The findings may provide new insights into the interaction between regulation of iron metabolism and bone homeostasis in diseases of dysregulated erythropoiesis, researchers wrote.
Erythropoiesis usually occurs in bone marrow within the femur and pelvis, and erythropoiesis and bone metabolism are vulnerable to changes in iron homeostasis. Because of this, hematopoietic and osteoid systems rely upon iron metabolism coordination during stress or ineffective erythropoiesis.
Studies looking at the communication between iron metabolism and erythropoiesis showed that erythroferrone (ERFE), a bone marrow-secreted protein, is a negative regulator of hepcidin. Hepcidin is the central negative regulator of iron absorption and recycling. Suppressing it allows for more iron availability during stress erythropoiesis.
Diseases that cause ineffective erythropoiesis, such as beta-thalassemia, with chronic erythroid expansion, are associated with decreased bone mineral density. Patients and mouse models present increased levels of ERFE, which functions by sequestering bone morphogenic protein (BMP), specifically BMPs 2/5/6 and 7. Also, BMPs have a crucial role in bone formation and osteoblast differentiation.
“The mechanism of activation of ERFE, BMP sequestration, occurs in the bone remodeling process. So, basically, that is how we started this project,” Melanie Castro-Mollo, MD, graduate student at Icahn School of Medicine at Mount Sinai, told Healio. “We wanted to test the mechanism of ERFE related to bone metabolism.”
Results showed that among thalassemic mice, those with ERFE loss had decreased bone mineral density (P < .05), as well as a decreased ratio of bone volume to total volume.
Osteoclast activity also was increased in mice with ERFE loss and thalassemic mice with ERFE loss compared with wild-type and thalassemic mice.
Additionally, researchers observed that ERFE is secreted by osteoblasts and osteoclasts and the secreted ERFE was functional, leading to suppression of hepcidin tested in hepatocytes.
ERFE loss in osteoblast led to an upregulation of sclerostin, which is a Wnt inhibitor resulting in decreased bone formation, Castro-Mollo said.

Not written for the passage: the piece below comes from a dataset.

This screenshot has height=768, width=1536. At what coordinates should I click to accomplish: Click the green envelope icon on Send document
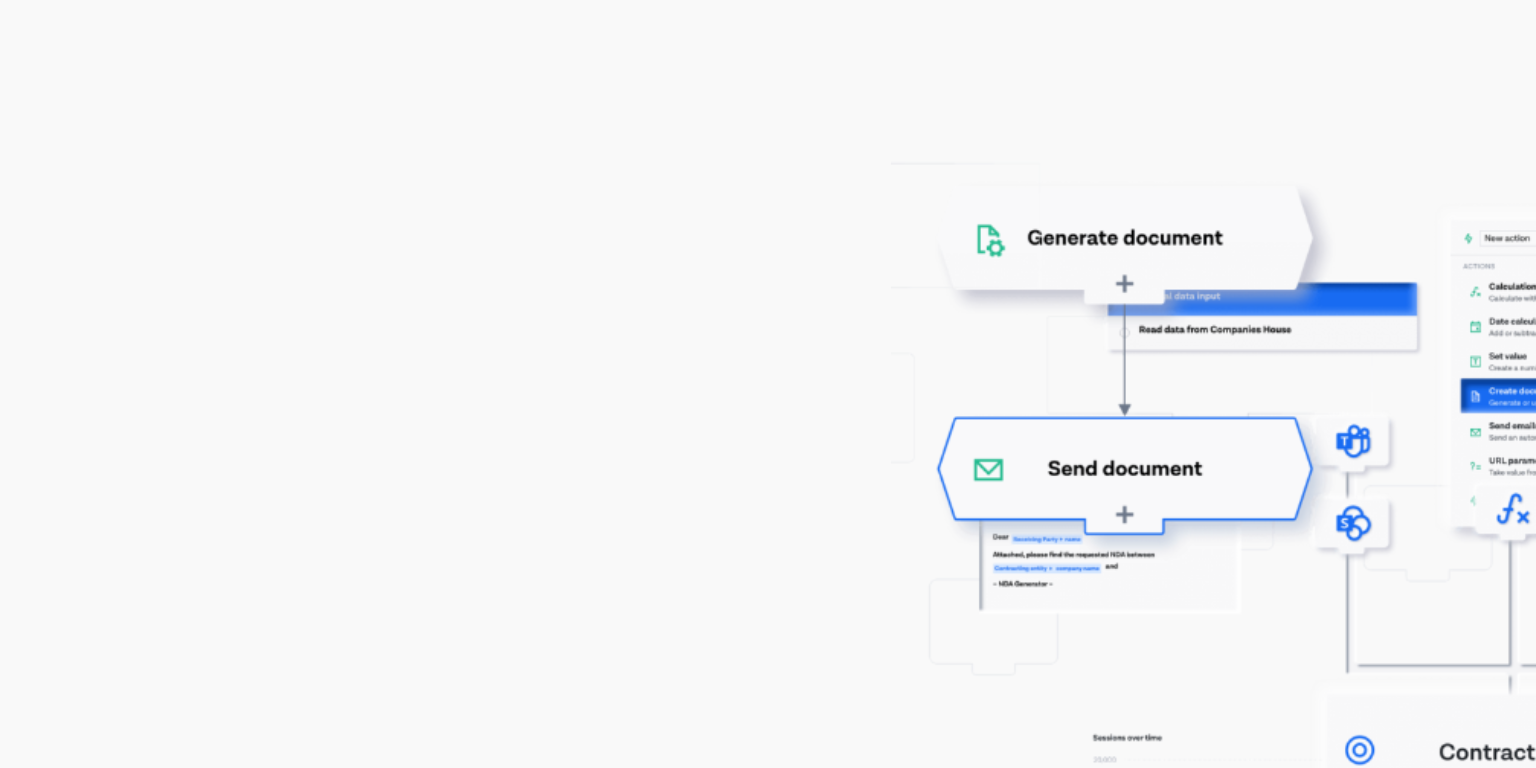coord(988,469)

“We were surprised at these results. We thought for sure there was something else going on to get these results,” Castro-Mollo told Healio. “We are still going to be working with mice for some time because we still need to answer many questions, including the relationship with TfR2, the effect of ERFE in osteoclasts, and the effect of whether iron in bone marrow changes with ERFE. There are many diseases that involve bone changes, including myelodysplastic syndrome, so we should get the whole idea behind what’s going on.” – by John DeRosier
Castro-Mollo M, et al. Abstract 2. Presented at: ASH Annual Meeting and Exposition; Dec. 7-10, 2019; Orlando.
Disclosures: Castro-Mollo reports no relevant financial disclosures. Please see the abstract for all other authors’ relevant financial disclosures.